-------- TEXT SEGMENT

THE VAPE TRAP
New research affirms that as for opioids, medical model "treatments" and harm reduction for a non-medical problem become epidemic, trapping new nicotine users in dependence and worse
by Clark Miller
Published August 30, 2024
A turning point in America’s vaping epidemic came in late 2017 when after decades of steady, significant decline in youth and adult use of traditional combustible tobacco cigarettes, “smoking”, an FDA plan for harm reduction and cessation was lauded as “innovative” in America’s top medical journal – support and encouragement of use by smokers of electronic cigarettes to replace smoking of cigarettes. That endorsement would have been taken as authoritative and as another “gold standard” treatment by impressionable American medical professionals, as were assurances from pill salesmen and medical experts a few decades earlier – despite disconfirming research and evidence available for decades prior – that opioid medications could be used safety and effectively to treat pain long term. From pill salesmen.

----------------
-------- DATA EXTRACT

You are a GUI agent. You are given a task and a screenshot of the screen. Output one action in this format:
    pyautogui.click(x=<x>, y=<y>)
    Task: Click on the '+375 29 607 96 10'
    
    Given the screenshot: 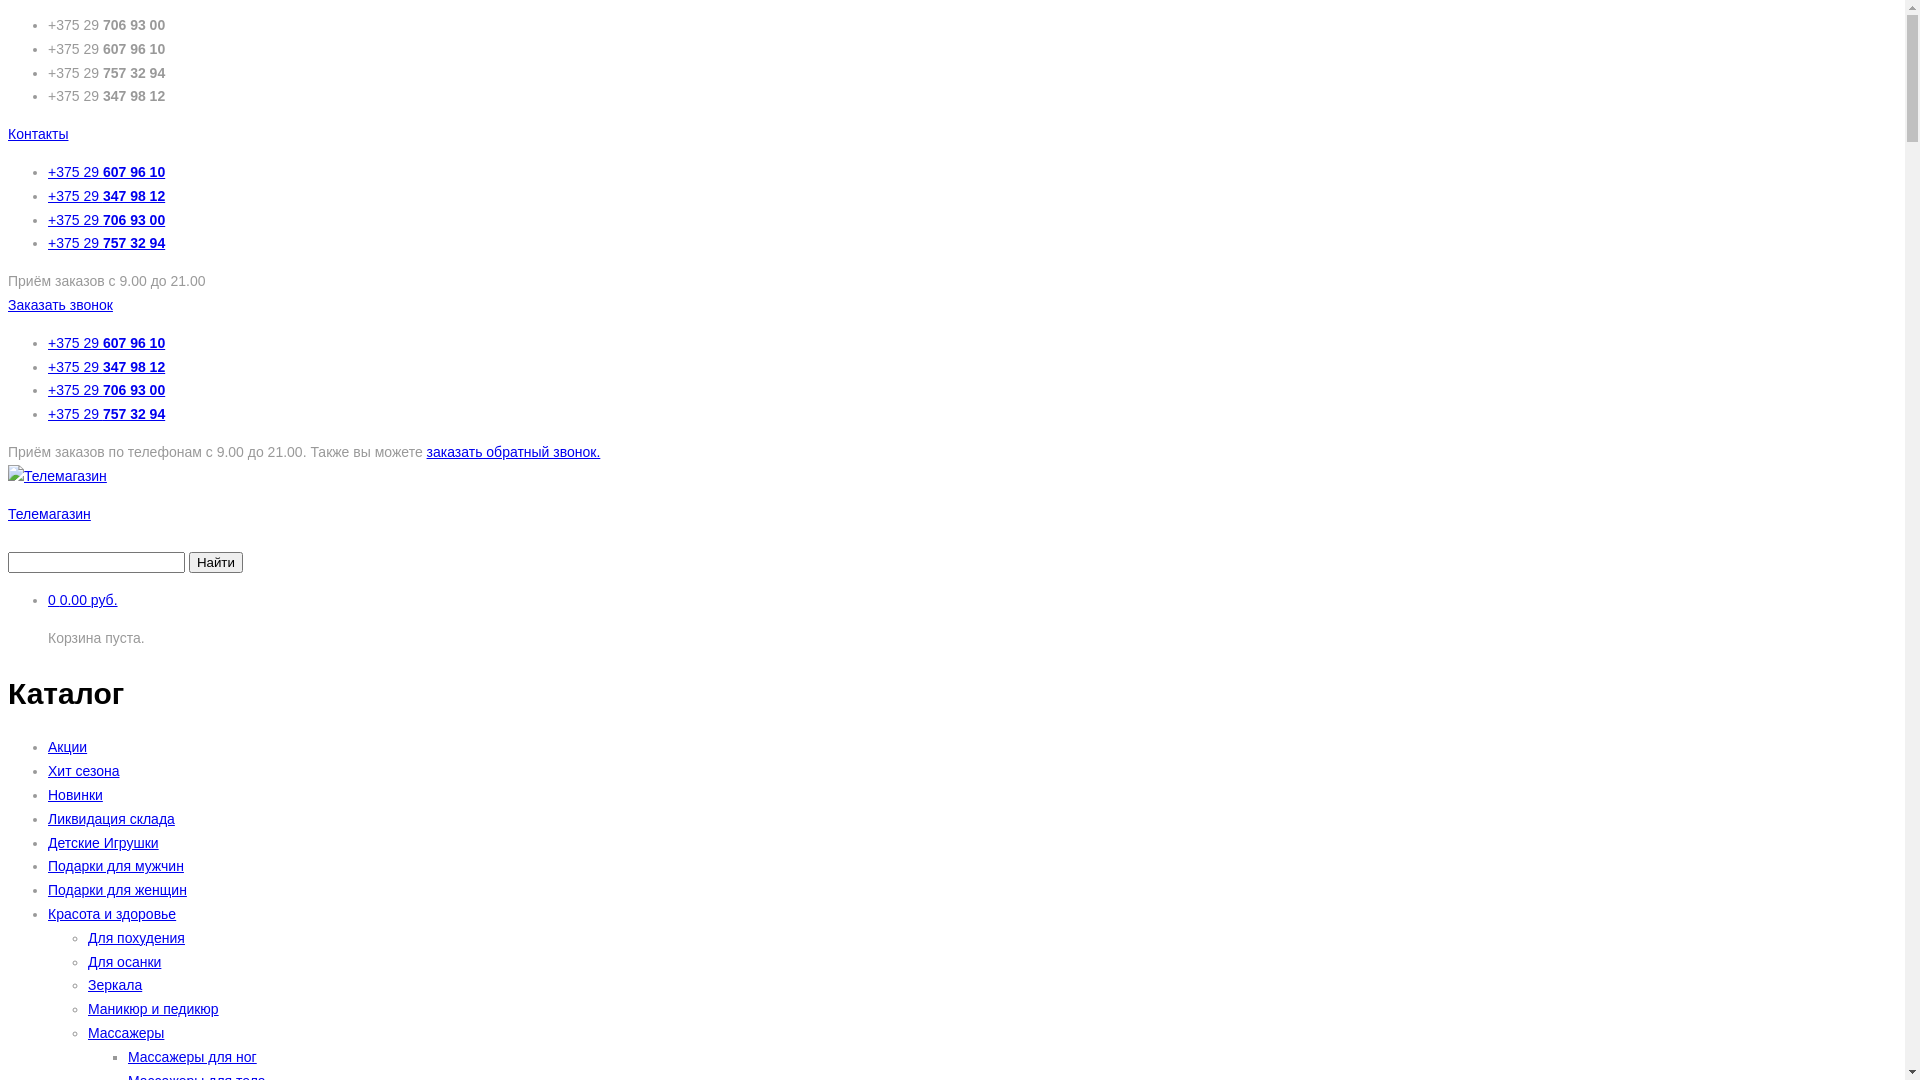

----------------

▸ PROBLEM DETAILS:
In the vaping article, answer these:
(a) Who wrote it?
(b) On what date was it published?
(c) When does it say a turning point in America's vaping epidemic came?

▸ YOUR RESPONSE:
(a) Clark Miller
(b) August 30, 2024
(c) Late 2017